● **Instruction A**:
In the post on independent component analysis, what two signals were used to build the mixed signals shown in its figure?

● **Text segment**:
Two microphones are placed in a room where two conversations are taking place simultaneously. Given these two recordings, can one “remix” them in some prescribed way to isolate the individual conversations? Yes! In this post, we review one simple approach to solving this type of problem, Independent Component Analysis (ICA). We share an ipython document implementing ICA and link to a youtube video illustrating its application to audio de-mixing.


To formalize the problem posed in the abstract, let two desired conversation signals be represented by \(c_1(t)\) and \(c_2(t)\), and two mixed microphone recordings of these by \(m_1(t)\) and \(m_2(t)\). We’ll assume that the latter are both linear combinations of the former, with

\begin{align} \label{mean} m_1(t) &= a_1 c_1(t) + a_2 c_2(t) \\ m_2(t) &= a_3 c_1(t) + a_4 c_2(t). \label{1} \tag{1} \end{align}

Here, we stress that the \(a_i\) coefficients in (\ref{1}) are hidden from us: We only have access to the \(m_i\). Hypothetical illustrations are given in the figure below. Given only these mixed signals, we’d like to recover the underlying \(c_i\) used to construct them (spoiler: a sine wave and a saw-tooth function were used for this figure).


Amazingly, it turns out that with the introduction of a modest assumption, a simple solution to our problem can be obtained: We need only assume that the desired \(c_i\) are mutually independent\(^1\). This assumption is helpful because it turns out that when two independent signals are added together, the resulting mixture is always “more Gaussian” than either of the individual, independent signals (a la the central limit theorem). Seeking linear combinations of the available \(m_i\) that locally extremize their non-Gaussian character therefore provides a way to identify the pure, unmixed signals. This approach to solving the problem is called “Independent Component Analysis”, or ICA.

Here, we demonstrate the principle of ICA through consideration of the audio de-mixing problem. This is a really impressive application. However, one should strive to remember that the algorithm is not a one-trick-pony. ICA is an unsupervised machine learning algorithm of general applicability — similar in nature, and complementary to, the more familiar PCA algorithm. Whereas in PCA we seek the feature-space directions that maximize captured variance, in ICA we seek those directions that maximize the “interestingness” of the distribution — i.e., the non-Gaussian character of the resulting projections. It can be fruitfully applied in many contexts\(^2\).

We turn now to the problem of audio de-mixing via ICA.

Audio de-mixing

In this post, we use the kurtosis of a signal to quantify its degree of “non-Gaussianess”. For a given signal \(x(t)\), this is defined as

$$ \kappa(x) \equiv \left \langle \left (x- \langle x \rangle \right)^4 \right \rangle - 3 \left \langle \left (x- \langle x \rangle \right)^2 \right \rangle^2, \label{2} \tag{2} $$

where brackets represent an average over time (or index). It turns out that the kurtosis is always zero for a Gaussian-distributed signal, so (\ref{2}) is a natural choice of score function for measuring deviation away from Gaussian behavior\(^3\). Essentially, it’s a measure of how flat a distribution is — with numbers greater (smaller) than 0 corresponding to distributions that are more (less) flat than a Gaussian.

(Stored data)

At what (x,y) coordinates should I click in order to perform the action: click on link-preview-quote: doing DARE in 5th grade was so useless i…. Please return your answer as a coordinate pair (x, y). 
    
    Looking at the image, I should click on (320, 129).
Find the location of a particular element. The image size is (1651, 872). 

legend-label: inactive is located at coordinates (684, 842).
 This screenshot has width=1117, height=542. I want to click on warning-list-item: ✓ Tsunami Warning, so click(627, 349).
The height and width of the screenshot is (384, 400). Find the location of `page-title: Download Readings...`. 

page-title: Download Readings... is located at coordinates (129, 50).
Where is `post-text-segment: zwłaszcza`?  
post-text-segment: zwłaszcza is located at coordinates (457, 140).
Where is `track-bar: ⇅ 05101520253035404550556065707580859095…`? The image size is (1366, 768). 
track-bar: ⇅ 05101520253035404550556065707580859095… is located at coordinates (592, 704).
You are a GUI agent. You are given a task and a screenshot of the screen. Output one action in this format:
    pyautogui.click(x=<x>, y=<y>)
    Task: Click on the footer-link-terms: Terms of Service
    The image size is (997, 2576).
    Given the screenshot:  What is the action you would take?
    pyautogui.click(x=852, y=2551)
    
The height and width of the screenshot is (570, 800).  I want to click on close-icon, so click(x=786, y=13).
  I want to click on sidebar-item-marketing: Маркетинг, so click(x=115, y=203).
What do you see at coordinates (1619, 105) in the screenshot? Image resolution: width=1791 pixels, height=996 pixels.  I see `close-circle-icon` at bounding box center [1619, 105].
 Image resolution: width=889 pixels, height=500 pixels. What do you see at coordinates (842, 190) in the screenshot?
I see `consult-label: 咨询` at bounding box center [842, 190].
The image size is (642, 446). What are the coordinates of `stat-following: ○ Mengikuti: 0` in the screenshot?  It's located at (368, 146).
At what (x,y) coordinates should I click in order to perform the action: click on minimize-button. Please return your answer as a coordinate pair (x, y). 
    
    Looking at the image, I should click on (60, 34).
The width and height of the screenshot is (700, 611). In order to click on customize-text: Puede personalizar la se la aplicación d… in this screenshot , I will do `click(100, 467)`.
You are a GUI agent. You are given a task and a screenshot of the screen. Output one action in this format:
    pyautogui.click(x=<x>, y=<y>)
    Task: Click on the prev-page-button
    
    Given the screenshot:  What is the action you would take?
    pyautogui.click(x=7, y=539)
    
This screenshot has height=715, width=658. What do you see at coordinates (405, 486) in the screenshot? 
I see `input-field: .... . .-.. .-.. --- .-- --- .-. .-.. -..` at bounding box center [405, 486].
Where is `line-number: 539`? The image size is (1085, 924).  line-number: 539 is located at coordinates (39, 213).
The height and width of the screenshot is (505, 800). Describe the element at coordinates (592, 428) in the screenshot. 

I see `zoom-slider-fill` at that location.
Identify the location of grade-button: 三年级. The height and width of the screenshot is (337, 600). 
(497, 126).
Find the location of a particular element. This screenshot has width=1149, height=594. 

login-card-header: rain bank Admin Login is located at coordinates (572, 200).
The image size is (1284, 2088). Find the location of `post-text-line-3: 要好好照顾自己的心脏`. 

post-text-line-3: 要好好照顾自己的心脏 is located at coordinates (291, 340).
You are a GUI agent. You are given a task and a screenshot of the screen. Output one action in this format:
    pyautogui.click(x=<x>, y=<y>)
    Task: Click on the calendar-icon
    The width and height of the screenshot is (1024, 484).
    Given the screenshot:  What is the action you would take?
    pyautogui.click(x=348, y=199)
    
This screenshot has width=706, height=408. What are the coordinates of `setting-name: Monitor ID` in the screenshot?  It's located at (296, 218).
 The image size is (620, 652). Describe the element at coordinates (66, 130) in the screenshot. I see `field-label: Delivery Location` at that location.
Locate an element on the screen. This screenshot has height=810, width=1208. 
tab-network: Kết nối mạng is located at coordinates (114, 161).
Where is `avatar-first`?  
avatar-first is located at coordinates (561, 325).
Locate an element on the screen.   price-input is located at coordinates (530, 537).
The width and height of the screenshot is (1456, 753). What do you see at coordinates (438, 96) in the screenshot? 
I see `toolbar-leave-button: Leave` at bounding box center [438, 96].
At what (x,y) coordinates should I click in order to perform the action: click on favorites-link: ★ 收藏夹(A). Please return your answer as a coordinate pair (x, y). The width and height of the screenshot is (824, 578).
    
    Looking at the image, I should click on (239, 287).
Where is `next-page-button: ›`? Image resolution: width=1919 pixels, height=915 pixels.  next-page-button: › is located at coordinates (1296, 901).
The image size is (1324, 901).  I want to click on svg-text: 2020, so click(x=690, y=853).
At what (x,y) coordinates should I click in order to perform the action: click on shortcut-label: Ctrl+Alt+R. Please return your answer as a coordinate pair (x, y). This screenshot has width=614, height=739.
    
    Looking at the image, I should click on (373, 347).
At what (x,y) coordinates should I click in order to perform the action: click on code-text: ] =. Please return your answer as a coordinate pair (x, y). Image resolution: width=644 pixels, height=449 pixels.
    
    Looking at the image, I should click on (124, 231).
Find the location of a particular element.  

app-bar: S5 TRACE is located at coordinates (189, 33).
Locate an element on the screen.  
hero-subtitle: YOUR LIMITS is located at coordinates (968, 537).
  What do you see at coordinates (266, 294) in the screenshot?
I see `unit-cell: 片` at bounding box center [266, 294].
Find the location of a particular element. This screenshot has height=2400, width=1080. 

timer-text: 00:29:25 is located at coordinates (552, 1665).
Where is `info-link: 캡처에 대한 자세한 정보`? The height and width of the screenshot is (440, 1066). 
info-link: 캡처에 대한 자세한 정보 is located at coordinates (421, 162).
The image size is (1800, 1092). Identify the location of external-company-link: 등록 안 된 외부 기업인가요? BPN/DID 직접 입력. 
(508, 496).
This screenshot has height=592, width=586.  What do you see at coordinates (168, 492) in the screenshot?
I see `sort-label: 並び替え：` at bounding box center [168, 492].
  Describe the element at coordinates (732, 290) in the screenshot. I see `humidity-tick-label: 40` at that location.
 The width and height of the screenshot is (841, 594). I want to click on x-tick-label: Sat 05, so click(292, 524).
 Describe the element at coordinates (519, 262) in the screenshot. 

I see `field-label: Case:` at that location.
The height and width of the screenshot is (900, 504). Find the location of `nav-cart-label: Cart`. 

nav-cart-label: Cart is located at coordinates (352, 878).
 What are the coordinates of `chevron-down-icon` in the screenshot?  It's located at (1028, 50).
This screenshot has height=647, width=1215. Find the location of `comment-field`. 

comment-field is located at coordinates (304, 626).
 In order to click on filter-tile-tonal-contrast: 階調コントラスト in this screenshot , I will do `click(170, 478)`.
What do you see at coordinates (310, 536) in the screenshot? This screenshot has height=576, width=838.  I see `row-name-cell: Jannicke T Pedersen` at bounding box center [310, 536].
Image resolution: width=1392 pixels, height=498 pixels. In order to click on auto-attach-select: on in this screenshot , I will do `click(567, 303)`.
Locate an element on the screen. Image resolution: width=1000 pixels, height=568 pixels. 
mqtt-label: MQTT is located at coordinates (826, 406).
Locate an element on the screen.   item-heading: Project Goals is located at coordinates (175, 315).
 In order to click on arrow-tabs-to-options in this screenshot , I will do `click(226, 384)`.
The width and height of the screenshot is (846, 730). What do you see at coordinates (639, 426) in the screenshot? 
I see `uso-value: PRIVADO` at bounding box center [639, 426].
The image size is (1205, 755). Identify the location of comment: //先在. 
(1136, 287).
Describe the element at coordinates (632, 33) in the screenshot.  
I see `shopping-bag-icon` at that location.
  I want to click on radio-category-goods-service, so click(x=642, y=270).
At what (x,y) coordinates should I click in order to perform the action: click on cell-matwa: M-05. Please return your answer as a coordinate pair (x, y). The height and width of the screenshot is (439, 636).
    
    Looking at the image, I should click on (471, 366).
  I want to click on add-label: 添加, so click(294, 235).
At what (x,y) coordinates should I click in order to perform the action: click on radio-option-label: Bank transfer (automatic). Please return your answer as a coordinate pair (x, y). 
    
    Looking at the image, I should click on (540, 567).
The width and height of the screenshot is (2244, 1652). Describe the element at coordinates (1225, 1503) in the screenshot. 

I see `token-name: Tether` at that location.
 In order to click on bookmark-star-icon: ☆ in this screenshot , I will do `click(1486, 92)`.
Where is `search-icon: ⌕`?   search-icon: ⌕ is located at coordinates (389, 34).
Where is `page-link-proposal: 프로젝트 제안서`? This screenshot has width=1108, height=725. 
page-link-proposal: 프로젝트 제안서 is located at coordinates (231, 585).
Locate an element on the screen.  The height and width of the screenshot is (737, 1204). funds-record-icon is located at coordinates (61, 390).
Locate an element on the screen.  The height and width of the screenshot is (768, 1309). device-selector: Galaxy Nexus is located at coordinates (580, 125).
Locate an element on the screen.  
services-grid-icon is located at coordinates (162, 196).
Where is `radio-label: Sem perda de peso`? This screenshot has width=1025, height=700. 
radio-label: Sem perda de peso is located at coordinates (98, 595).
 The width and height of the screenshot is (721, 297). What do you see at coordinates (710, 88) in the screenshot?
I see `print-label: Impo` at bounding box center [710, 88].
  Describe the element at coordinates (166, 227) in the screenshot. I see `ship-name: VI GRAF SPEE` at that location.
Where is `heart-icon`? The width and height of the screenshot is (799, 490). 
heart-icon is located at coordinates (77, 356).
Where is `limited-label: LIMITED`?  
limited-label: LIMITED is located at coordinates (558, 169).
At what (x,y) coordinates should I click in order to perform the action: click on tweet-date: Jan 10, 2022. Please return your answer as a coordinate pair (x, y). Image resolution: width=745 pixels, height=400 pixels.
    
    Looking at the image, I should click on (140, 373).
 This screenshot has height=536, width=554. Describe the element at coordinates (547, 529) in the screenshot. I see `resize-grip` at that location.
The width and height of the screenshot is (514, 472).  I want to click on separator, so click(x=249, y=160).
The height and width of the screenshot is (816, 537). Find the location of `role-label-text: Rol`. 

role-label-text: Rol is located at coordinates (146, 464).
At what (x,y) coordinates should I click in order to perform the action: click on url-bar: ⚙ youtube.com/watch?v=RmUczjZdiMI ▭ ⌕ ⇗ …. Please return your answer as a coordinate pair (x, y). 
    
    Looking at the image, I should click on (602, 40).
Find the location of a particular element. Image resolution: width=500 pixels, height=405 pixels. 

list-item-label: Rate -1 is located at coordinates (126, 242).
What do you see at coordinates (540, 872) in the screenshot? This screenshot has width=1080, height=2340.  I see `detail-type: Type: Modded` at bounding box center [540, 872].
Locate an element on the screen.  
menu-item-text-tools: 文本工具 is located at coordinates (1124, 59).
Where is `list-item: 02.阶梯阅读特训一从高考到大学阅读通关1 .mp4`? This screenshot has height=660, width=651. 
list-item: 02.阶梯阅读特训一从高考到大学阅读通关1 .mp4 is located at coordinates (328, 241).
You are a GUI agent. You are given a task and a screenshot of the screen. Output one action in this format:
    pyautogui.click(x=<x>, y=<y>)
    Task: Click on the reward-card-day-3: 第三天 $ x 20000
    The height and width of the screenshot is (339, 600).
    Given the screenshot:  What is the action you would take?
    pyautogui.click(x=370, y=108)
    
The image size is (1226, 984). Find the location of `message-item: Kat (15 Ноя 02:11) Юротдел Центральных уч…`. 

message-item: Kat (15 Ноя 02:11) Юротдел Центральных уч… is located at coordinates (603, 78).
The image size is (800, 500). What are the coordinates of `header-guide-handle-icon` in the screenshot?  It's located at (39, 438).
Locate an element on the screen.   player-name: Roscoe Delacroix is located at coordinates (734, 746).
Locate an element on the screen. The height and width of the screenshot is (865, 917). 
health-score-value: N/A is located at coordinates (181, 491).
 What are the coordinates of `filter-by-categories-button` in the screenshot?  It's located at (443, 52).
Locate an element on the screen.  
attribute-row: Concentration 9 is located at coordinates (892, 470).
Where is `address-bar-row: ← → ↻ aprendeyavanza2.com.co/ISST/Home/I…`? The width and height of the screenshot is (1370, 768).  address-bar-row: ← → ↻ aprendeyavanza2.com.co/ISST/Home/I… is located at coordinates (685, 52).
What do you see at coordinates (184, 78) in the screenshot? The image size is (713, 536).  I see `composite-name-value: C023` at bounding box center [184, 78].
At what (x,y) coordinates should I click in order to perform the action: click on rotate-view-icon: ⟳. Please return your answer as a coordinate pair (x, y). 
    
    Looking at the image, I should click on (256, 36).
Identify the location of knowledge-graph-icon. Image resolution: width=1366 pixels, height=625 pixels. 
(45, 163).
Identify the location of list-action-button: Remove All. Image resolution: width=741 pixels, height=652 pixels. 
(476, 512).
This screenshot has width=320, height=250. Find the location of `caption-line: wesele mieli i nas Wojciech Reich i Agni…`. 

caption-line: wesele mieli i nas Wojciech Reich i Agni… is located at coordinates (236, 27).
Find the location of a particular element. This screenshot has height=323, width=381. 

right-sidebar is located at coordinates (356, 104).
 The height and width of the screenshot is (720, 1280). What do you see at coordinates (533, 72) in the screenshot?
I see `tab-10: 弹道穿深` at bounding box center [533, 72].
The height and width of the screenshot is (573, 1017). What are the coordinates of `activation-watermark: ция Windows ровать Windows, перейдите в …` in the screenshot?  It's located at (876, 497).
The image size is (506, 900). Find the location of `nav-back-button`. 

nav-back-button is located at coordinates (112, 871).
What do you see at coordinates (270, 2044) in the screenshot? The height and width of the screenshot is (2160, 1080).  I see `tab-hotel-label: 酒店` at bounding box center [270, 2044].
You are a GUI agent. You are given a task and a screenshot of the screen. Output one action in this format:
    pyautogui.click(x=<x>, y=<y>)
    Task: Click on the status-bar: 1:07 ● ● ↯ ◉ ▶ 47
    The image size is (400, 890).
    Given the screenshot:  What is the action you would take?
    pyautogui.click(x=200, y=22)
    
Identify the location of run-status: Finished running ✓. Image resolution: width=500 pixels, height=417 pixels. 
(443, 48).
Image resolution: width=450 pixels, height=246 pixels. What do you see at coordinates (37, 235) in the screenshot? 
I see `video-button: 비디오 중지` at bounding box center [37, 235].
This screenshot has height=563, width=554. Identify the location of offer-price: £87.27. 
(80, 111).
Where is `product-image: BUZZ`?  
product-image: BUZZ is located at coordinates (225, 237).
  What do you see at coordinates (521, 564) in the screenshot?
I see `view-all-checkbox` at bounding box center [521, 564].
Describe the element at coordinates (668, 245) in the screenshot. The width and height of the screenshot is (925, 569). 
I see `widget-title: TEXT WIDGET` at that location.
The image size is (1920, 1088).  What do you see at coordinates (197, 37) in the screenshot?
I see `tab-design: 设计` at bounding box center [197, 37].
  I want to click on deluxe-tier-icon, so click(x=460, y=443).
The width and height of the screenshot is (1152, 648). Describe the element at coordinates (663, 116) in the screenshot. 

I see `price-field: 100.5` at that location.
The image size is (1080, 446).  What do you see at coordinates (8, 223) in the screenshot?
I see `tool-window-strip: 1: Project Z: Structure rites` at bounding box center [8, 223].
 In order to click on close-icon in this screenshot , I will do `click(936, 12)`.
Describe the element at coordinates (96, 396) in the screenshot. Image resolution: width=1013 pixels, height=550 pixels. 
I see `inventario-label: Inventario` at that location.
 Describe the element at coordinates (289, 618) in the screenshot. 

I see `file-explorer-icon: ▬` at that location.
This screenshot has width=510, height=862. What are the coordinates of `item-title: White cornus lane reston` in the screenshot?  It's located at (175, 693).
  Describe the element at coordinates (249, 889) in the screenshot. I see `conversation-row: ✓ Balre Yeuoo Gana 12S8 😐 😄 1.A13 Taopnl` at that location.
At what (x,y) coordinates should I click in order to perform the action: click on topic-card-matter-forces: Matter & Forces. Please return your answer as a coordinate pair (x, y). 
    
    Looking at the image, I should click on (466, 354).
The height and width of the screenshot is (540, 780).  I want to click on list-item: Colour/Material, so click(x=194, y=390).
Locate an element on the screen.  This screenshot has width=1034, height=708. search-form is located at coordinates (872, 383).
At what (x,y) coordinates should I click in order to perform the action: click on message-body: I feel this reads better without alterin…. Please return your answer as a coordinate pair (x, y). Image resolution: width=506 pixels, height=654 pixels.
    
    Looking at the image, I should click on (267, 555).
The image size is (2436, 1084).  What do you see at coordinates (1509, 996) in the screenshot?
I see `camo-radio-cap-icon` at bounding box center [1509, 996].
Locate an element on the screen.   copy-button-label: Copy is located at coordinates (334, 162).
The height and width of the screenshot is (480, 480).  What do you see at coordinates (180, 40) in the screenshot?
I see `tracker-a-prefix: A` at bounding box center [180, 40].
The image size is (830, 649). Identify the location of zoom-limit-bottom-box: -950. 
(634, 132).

● **Instruction B**:
Copy out the lines of the listing from the one containing "This screenshot has width=320, height=250." through the one containing "caption-line: wesele mieli i nas Wojciech Reich i Agni… is", with both of those lines included.

● **Task response A**:
A sine wave and a saw-tooth function.

● **Task response B**:
This screenshot has width=320, height=250. Find the location of `caption-line: wesele mieli i nas Wojciech Reich i Agni…`. 

caption-line: wesele mieli i nas Wojciech Reich i Agni… is located at coordinates (236, 27).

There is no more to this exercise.